2021年11月16日
レムデシビルは、最も有望な抗重症急性呼吸器症候群コロナウイルス2(SARS-CoV-2)治療薬の1つである。しかし,臨床効果が限られているため,その治療効果については議論の余地がある。これは,レムデシビルの肺への蓄積および活性化が不十分であることに起因すると考えられる。そこで我々は、既存のレムデシビルシクロデキストリン終結化合物(Rdv-cyc)注射剤のin vivo挙動を改善するために、肺への送達のためのリポソームエアロゾルとして再構成可能な凍結乾燥したレムデシビルリポソーム(Rdv-lips)を開発した。リポソーム化することで、レムデシビルの溶解性が向上し、生体適合性も改善された。試験管内でのリポソームエアロゾルの特性評価では、Rdv-lipは空気力学的直径の質量中央値が4.118μm、微粒子率(5μm未満)が50%以上であり、良好な肺送達特性を有していた。Rdv-cyc静注群と比較して、Rdv-lips吸入群では、レムデシビル活性代謝物であるヌクレオチド三リン酸(NTP)濃度が約100倍に増加し、肺へのNTPの蓄積も良好であった。また、Rdv-lips(吸入)の方が、細胞への取り込みが良好なため、レムデシビルからNTPへの移行が早いことも確認できた。他の製剤と比較して、Rdv-lipsの優位性は、炎症を誘発する可能性がほとんどないというin vivo安全性試験の結果によってさらに証明された。結論として、Rdv-lipsによる肺送達は、COVID-19治療においてレムデシビルのin vivoでの挙動を改善し、より優れた治療効果を発揮する強力な製剤となるであろう。

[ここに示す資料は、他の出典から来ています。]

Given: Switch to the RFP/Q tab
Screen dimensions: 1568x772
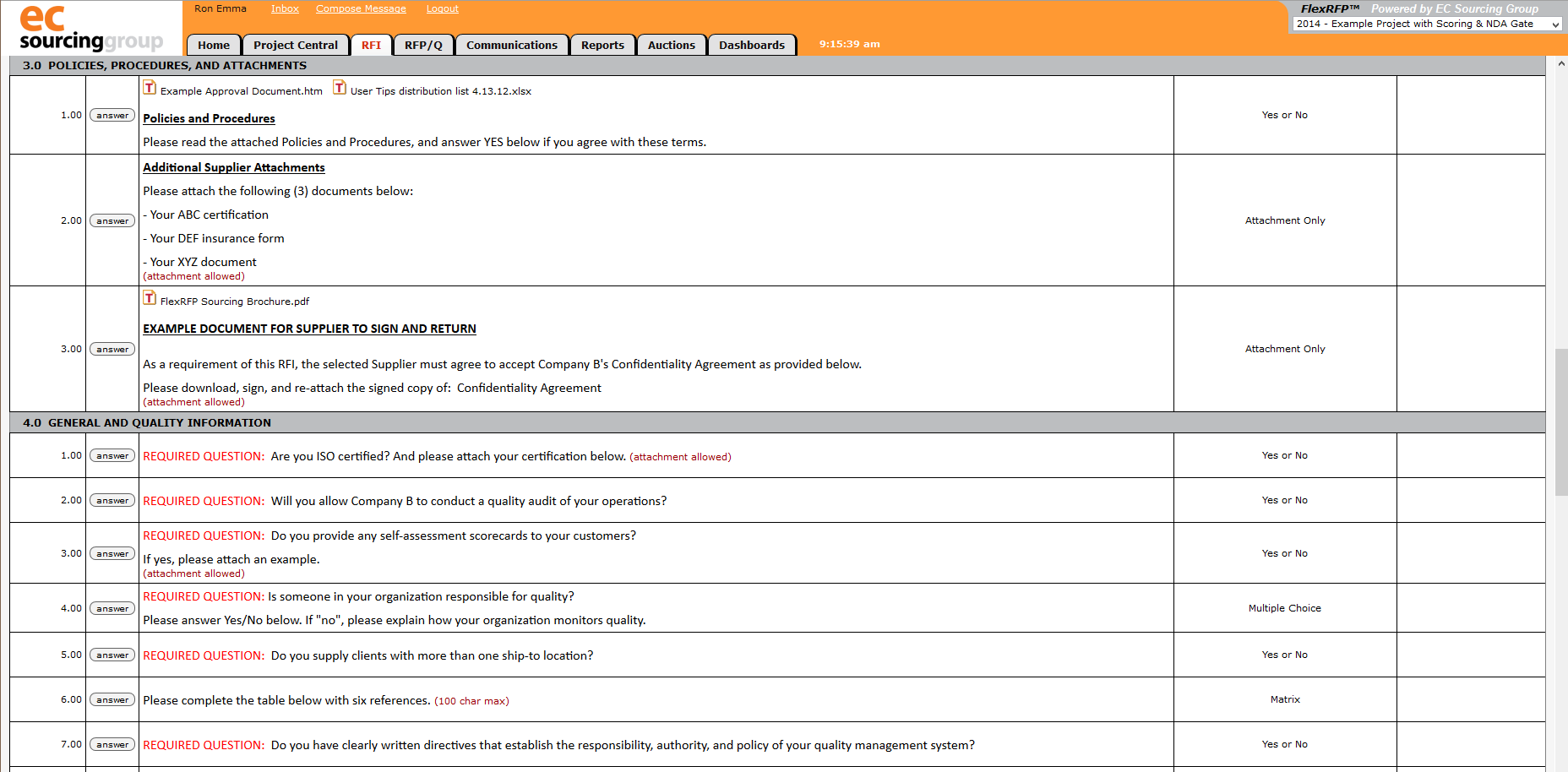Looking at the screenshot, I should pos(422,45).
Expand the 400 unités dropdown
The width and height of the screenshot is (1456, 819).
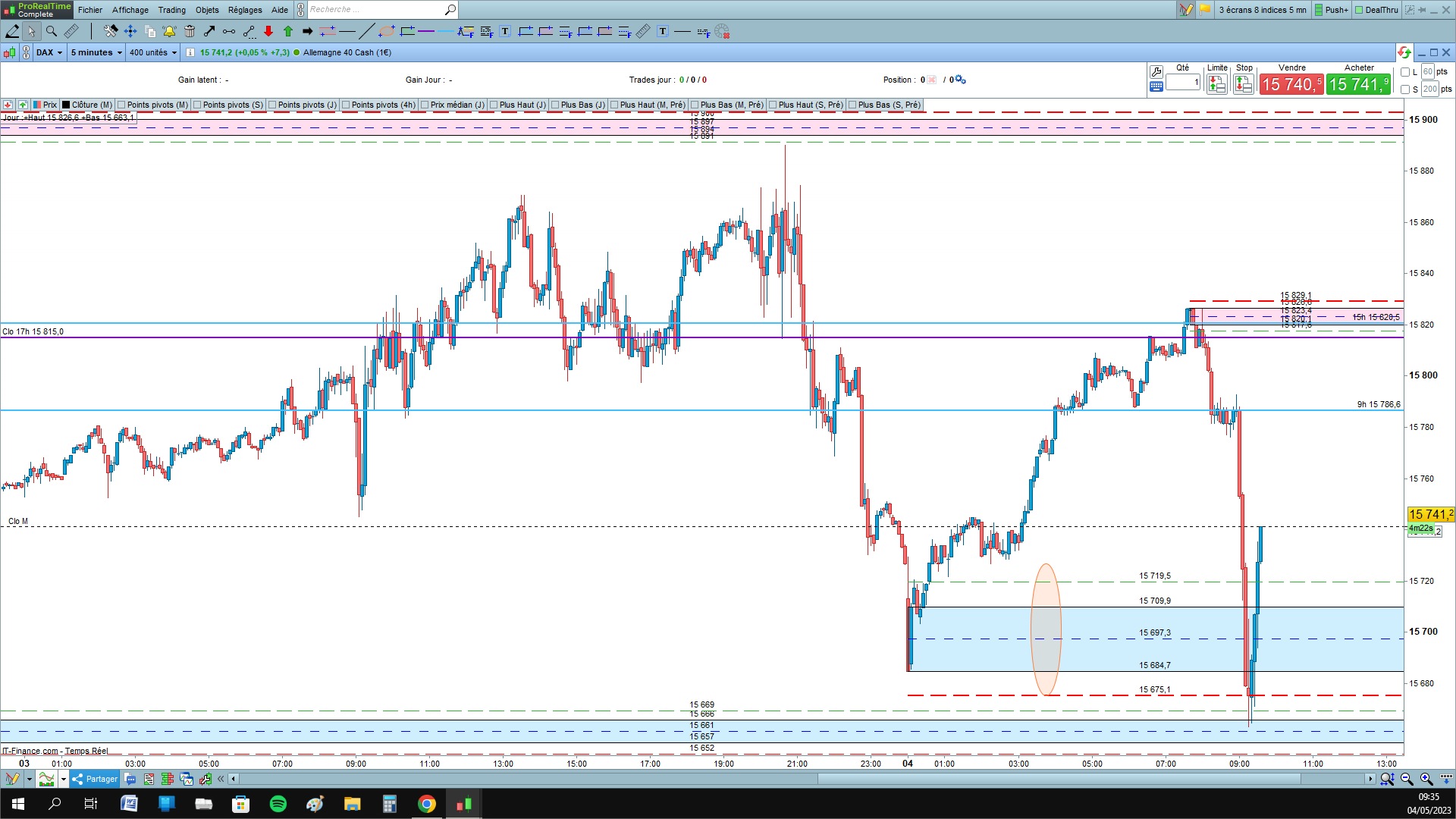pos(152,52)
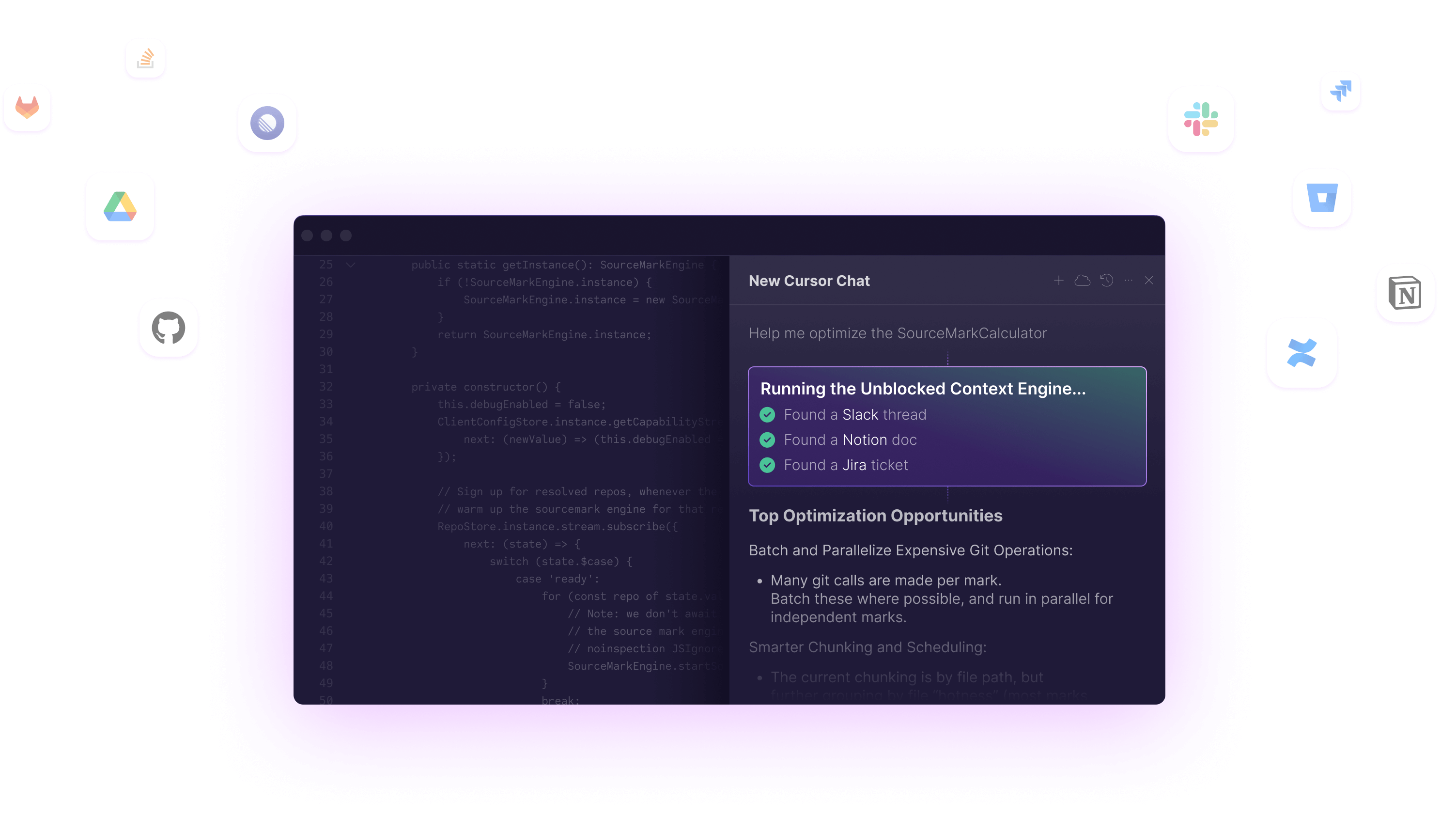Image resolution: width=1456 pixels, height=817 pixels.
Task: Click the GitHub octocat icon
Action: 169,328
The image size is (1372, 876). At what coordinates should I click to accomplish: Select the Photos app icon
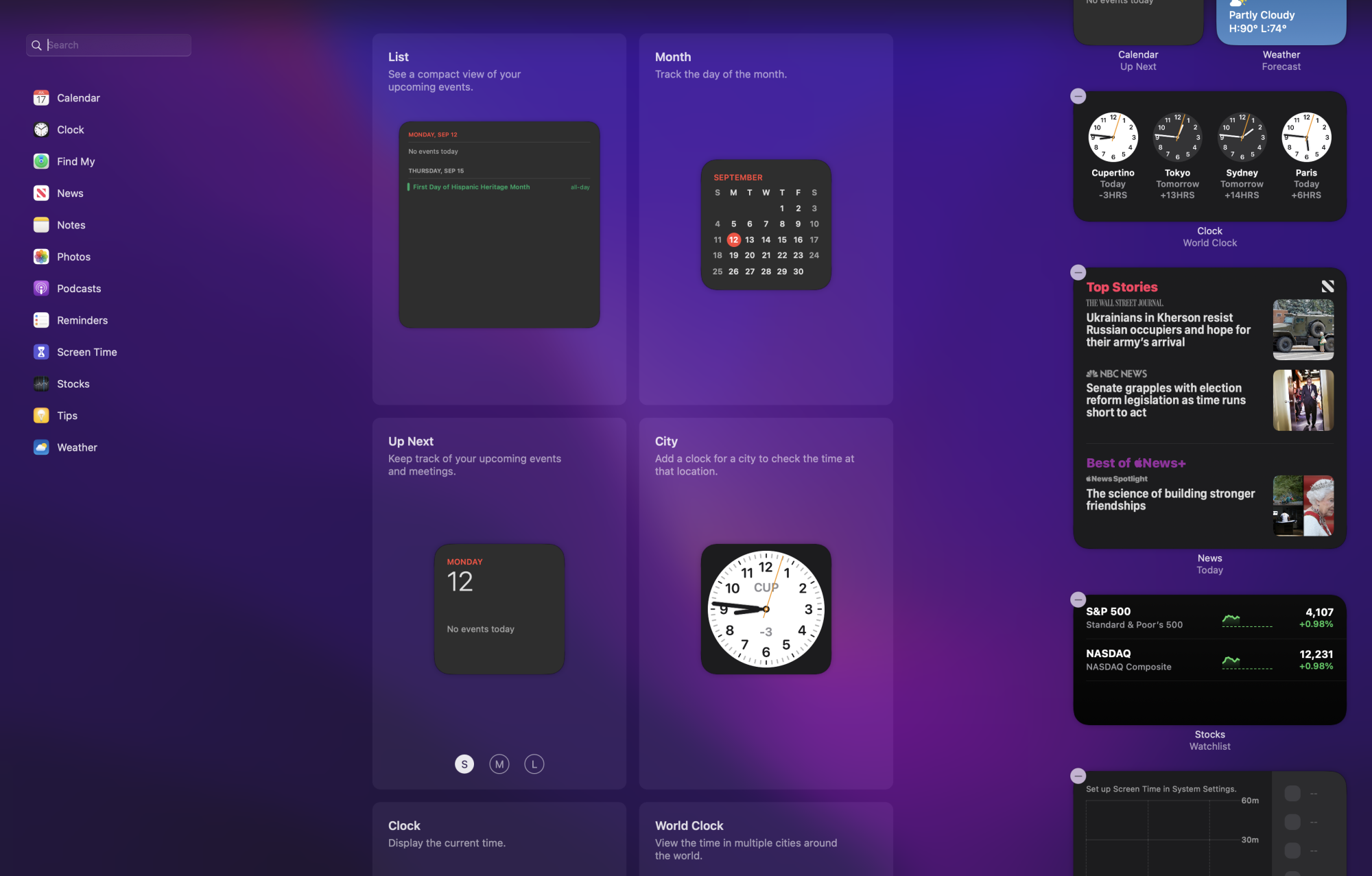pyautogui.click(x=41, y=257)
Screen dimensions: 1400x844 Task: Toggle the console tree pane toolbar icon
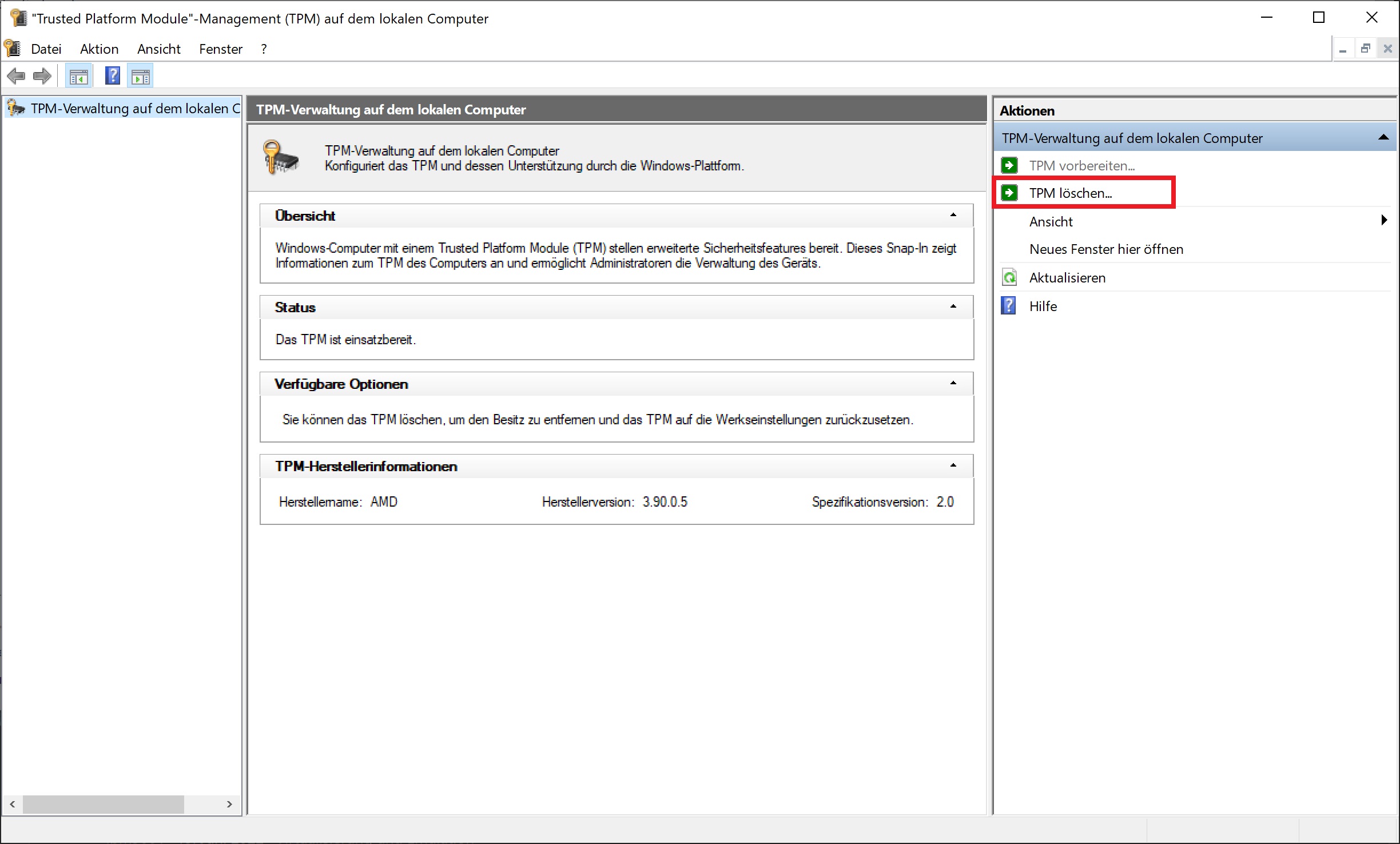pyautogui.click(x=78, y=76)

Li J, Zhang K, Wu D, Ren L, Chu X, Qin C, Han X, Hang T, Xu Y, Yang L, Yin L. Liposomal remdesivir inhalation solution for targeted lung delivery as a novel therapeutic approach for COVID-19. Asian J Pharm Sci. 2021 Oct 21. doi: 10.1016/j.ajps.2021.09.002.